Отрывок со страницы:
━━━━━━

Другое же хуннское государство – Северная Лянь (иное название Хэси, 397-439 гг.),
прозванное «бриллиантом северных стран» (из которого, кстати, в свое время вышел тюркский
род Ашинэ – выделено нами – М.Б.), основал Цзю-цюй Мэн-Сунь. Этот представительный хунн
также получил хорошее воспитание, прочитал множество книг на китайском языке, хорошо знал
астрономию, отличался бойкостью и остротой языка. Современники считали его проницательный
ум «противоестественным для человека». Столица основанного им государства Лянчжоу по
уровню культуры не уступала столице Южного Китая Цзянькану (вариант Нанкин) [4: 146-148],
поэтому ученые-буддисты назвали ее «бриллиантом северных стран».
Расширив границы своего государства за счет подчинения близлежащих земель, Мэн-Сунь
поменял его название на Хэси и, начиная править уже под титулом Хэси-ван, обратился к
подданным со следующим посланием: «Постоянно печалясь о страданиях невинного народа, я не
имел времени спокойно присесть, мое тело утомилось от лат и шлема, а сам я устал от ветров и
походной пыли и хотя сокрушал врага… Наступает время, когда мы сможем выпустить лошадей
пастись на склонах гор Цзинь шань (Золотые горы)» [5: 121-122].
Почти одновременно с государством Северная Лянь (Хэси) на западе от реки Хуанхэ возникает
еще одно хуннское царство Ся (407-431 гг.). Его основоположник Хэлянь Бобо (Баба – отец, одно
из уцелевших хуннско-тюркских слов-эпонимов) был выходцем из рода Лю Юань-хая (наследник
Модэ), основателя третьего хуннского государства Ранняя Чжао. Заняв трон, он тотчас посылает
своего помощника У Логу к главе государства Северная Лянь Мэнь-Суню с предложением
заключить клятвенной договор: «… Владения Чжао и Вэй превратились в развалины,
наполненные змеями, области Циньчжоу и Лунчжоу покрылись норами шакалов и волков, две
священные столицы заросли буйной травой. Когда бестолковый народ не знал, на кого опереться,
Небо, раскаявшись в ниспосылаемых бедствиях, вручило судьбу двум нашим домам, поместило их
рядом друг с другом, установило между нами отношения, основанные на справедливости и
близости. Поэтому мы должны укреплять мир и дружбу, чтобы у каждого из нас постоянно было
государство и владения. Прославить волю небесных и земных духов можно, только заключив
клятвенный договор о союзе; установить неизменную дружбу можно лишь при наличии
единодушия, дающего силу, способную разрубить металл» [4: 147].

━━━━━━

Записи набора данных:
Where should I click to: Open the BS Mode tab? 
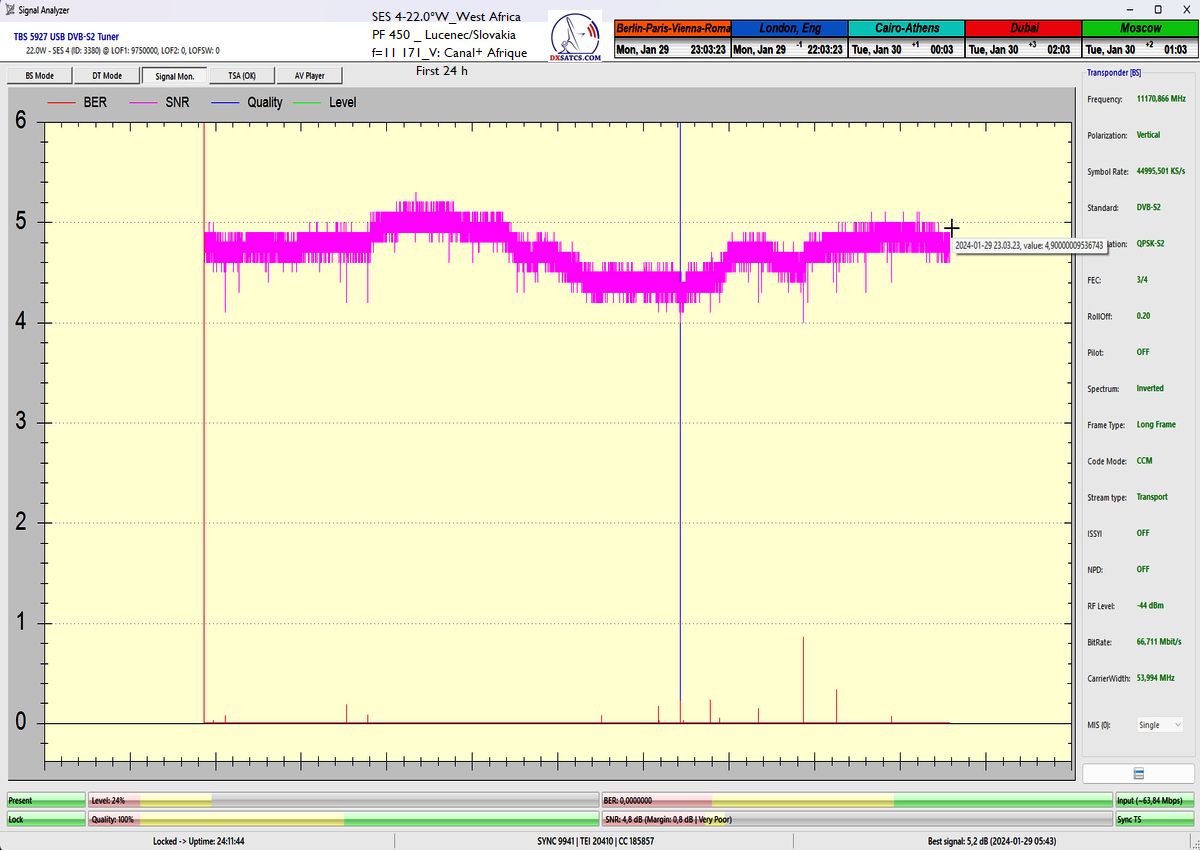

━━━━━━

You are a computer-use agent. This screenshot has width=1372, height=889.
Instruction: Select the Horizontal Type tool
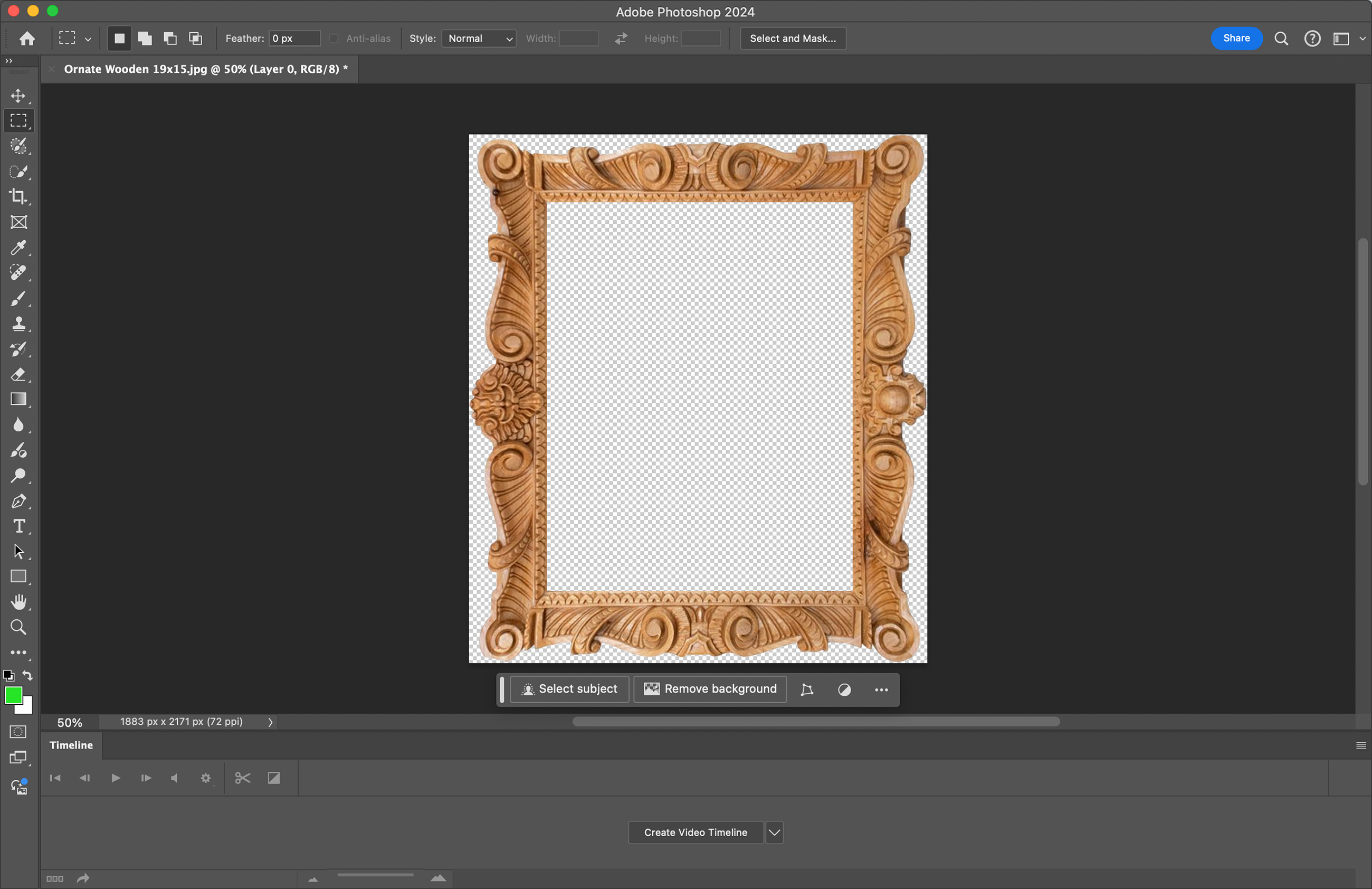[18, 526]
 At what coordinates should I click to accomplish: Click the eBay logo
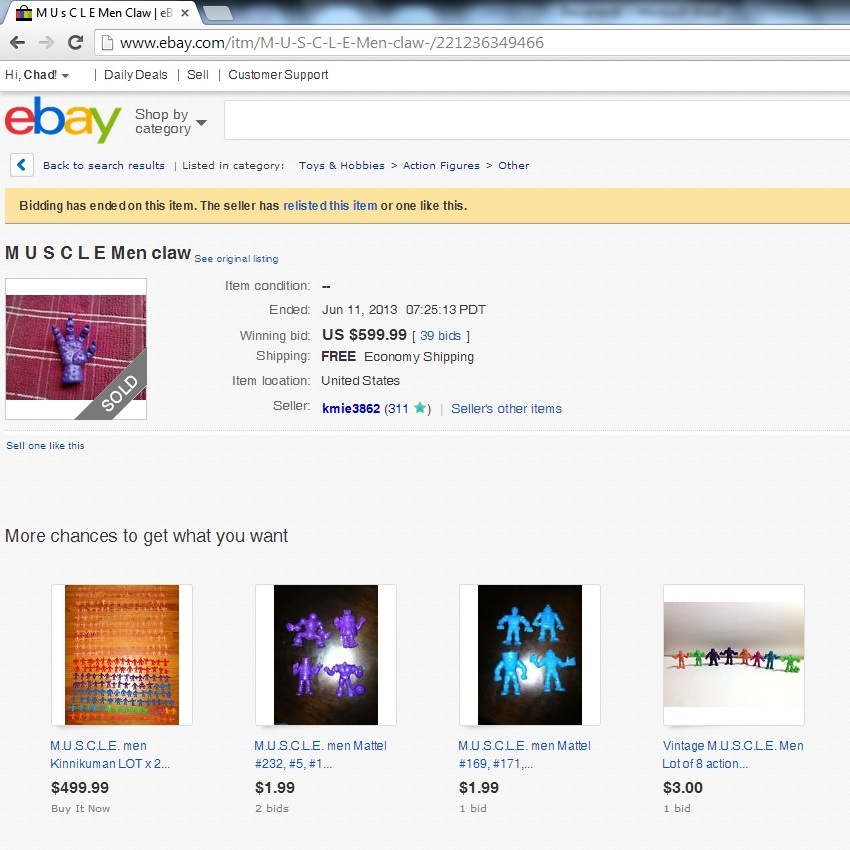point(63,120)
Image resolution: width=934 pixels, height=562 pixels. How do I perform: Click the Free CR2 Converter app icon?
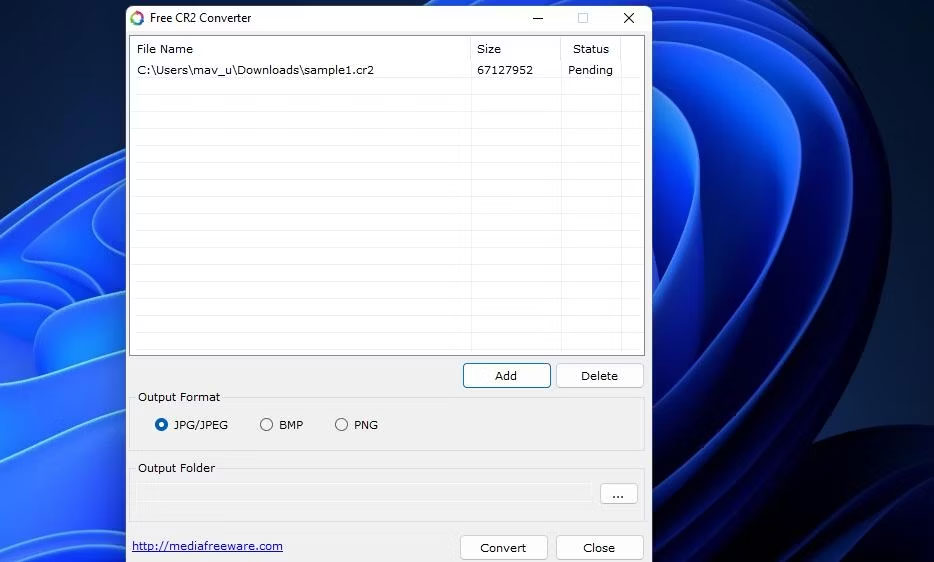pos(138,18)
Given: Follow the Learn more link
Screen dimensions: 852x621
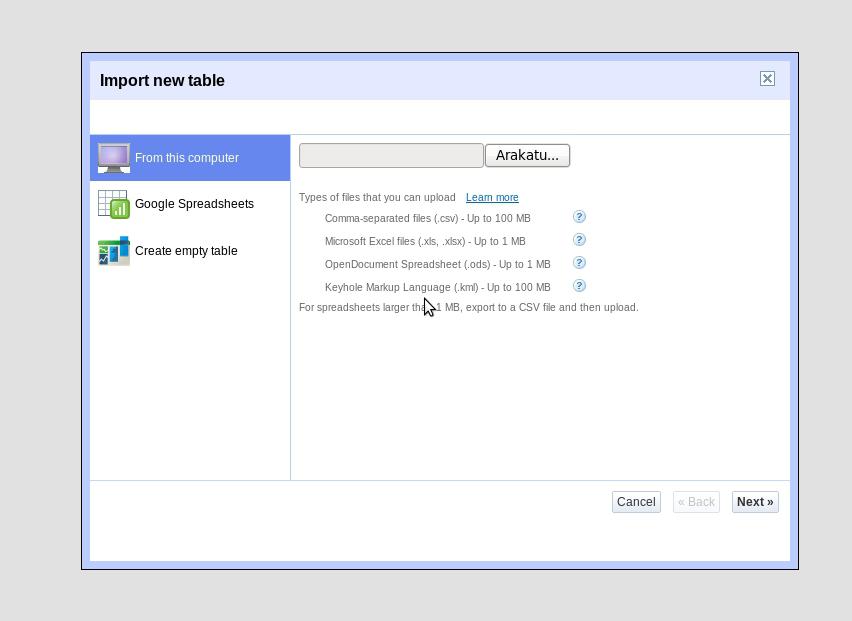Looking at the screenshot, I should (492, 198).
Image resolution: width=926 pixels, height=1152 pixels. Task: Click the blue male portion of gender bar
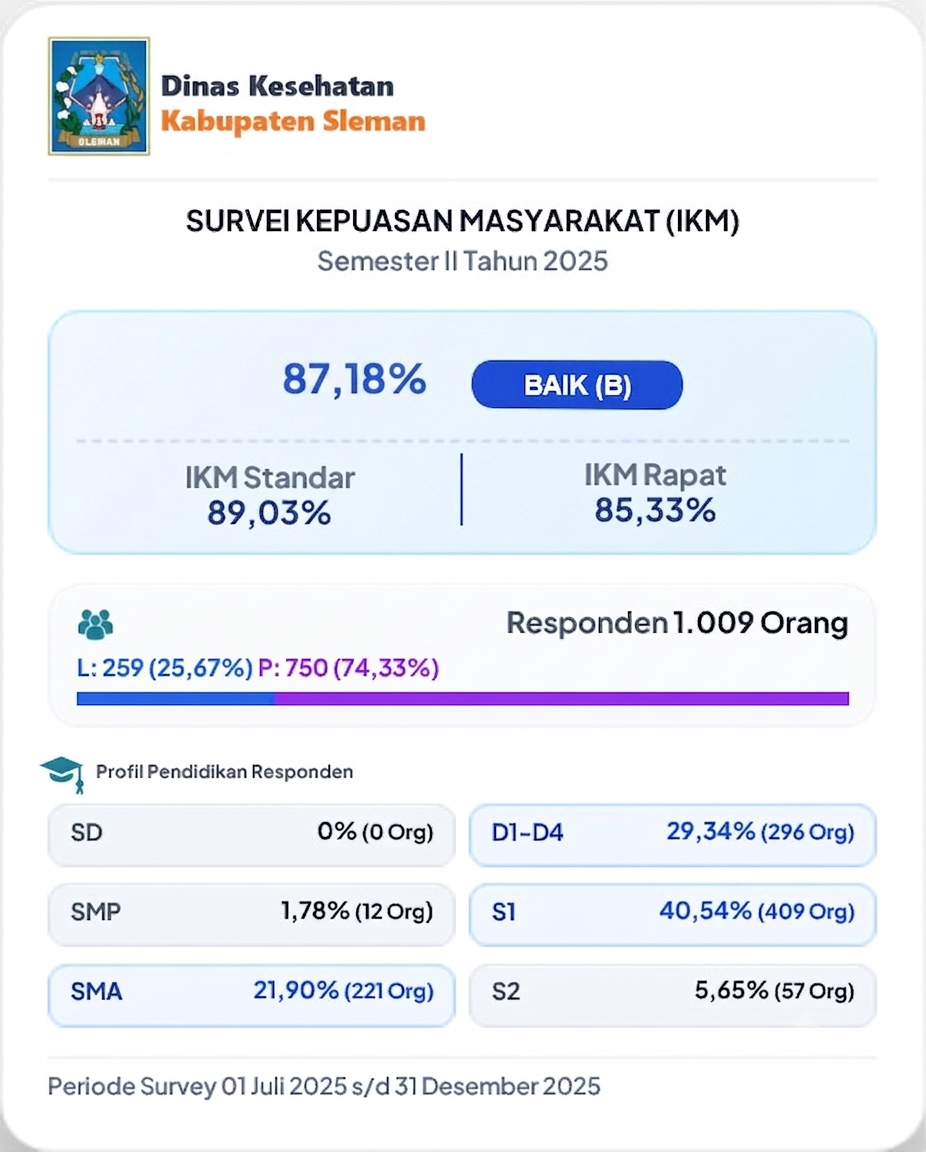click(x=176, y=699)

━━━━━━

Список заданий:
1: Обнови в списке строки между той, где есть "Given: Follow the Learn more link", и той, где есть "click(x=176, y=699)", включительно: замени "Screen dimensions" на "Screen size", а всё остальное оставь как есть. Картинки в ответ не включай.
2: Допиши продолжение текста о хуннских государствах после его последнего предложения.
Текст и список между собой никак не связаны.

Результаты:
1:
Given: Follow the Learn more link
Screen size: 852x621
Looking at the screenshot, I should (492, 198).
Image resolution: width=926 pixels, height=1152 pixels. Task: Click the blue male portion of gender bar
click(x=176, y=699)

2:
Хэлянь Бобо, стремясь вернуть былую мощь и славу хуннов, выступает против строительства
крепостей и дворцов, утопающих в китайской роскоши. В своей речи он призывает вернуться к
образу жизни предков – ранних хуннов: «Мы пропадем, если запремся в каком-нибудь городе.
Будем носиться, как ветер степной, кидаясь на голову врага, если он бережет хвост, нападая на
хвост, когда он прячет голову. Утомим и изнурим их, и через десять лет весь Север будет наш. Вот
умрет Яо Син, сын которого туп, и тогда я возьму Чаньань» [4: 147]. Нетрудно заметить, что в
этих словах запечатлелись как традиции красноречия, так и мировидение степного правителя
хуннов.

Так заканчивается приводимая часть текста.